Given data START
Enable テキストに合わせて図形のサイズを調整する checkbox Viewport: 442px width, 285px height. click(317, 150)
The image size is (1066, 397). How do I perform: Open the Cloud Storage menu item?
Given data END
Given data START
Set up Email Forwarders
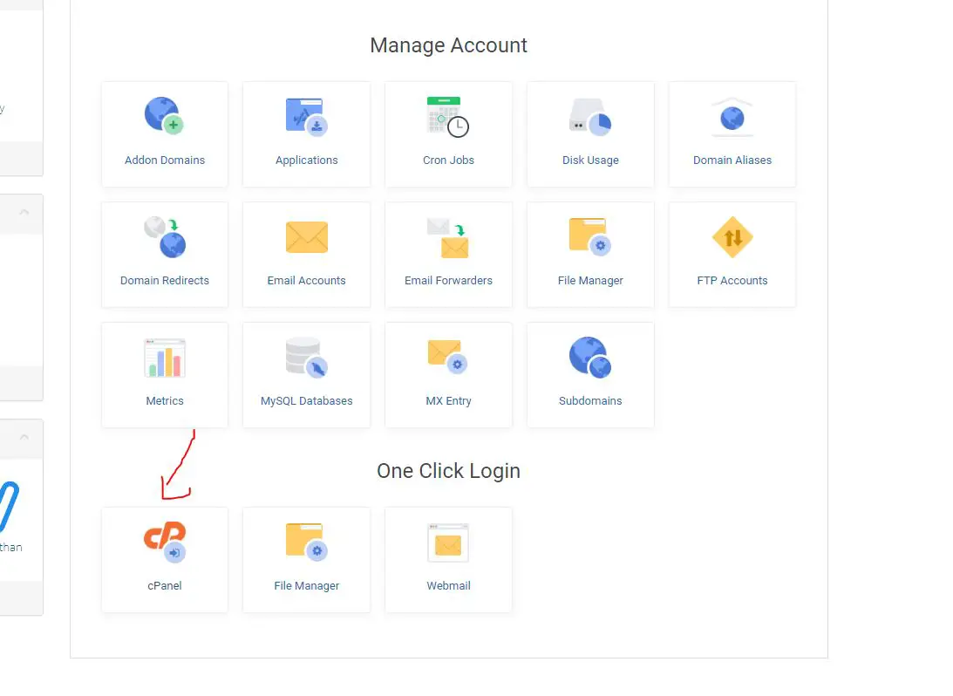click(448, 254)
Given data END
Given data START
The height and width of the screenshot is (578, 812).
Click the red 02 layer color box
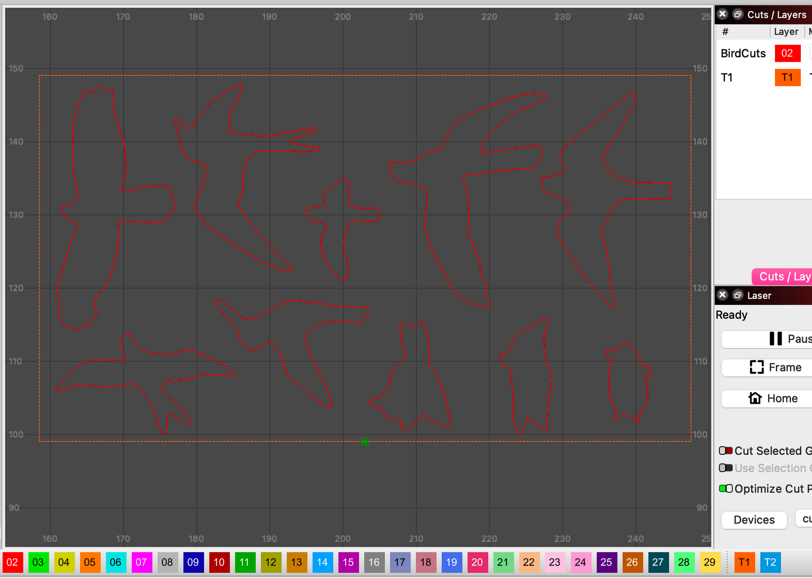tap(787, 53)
Given data END
* [Brief] How many of the listing's lines contain "width"? Respond with a single number and nothing else.

* [Response to the exercise] 2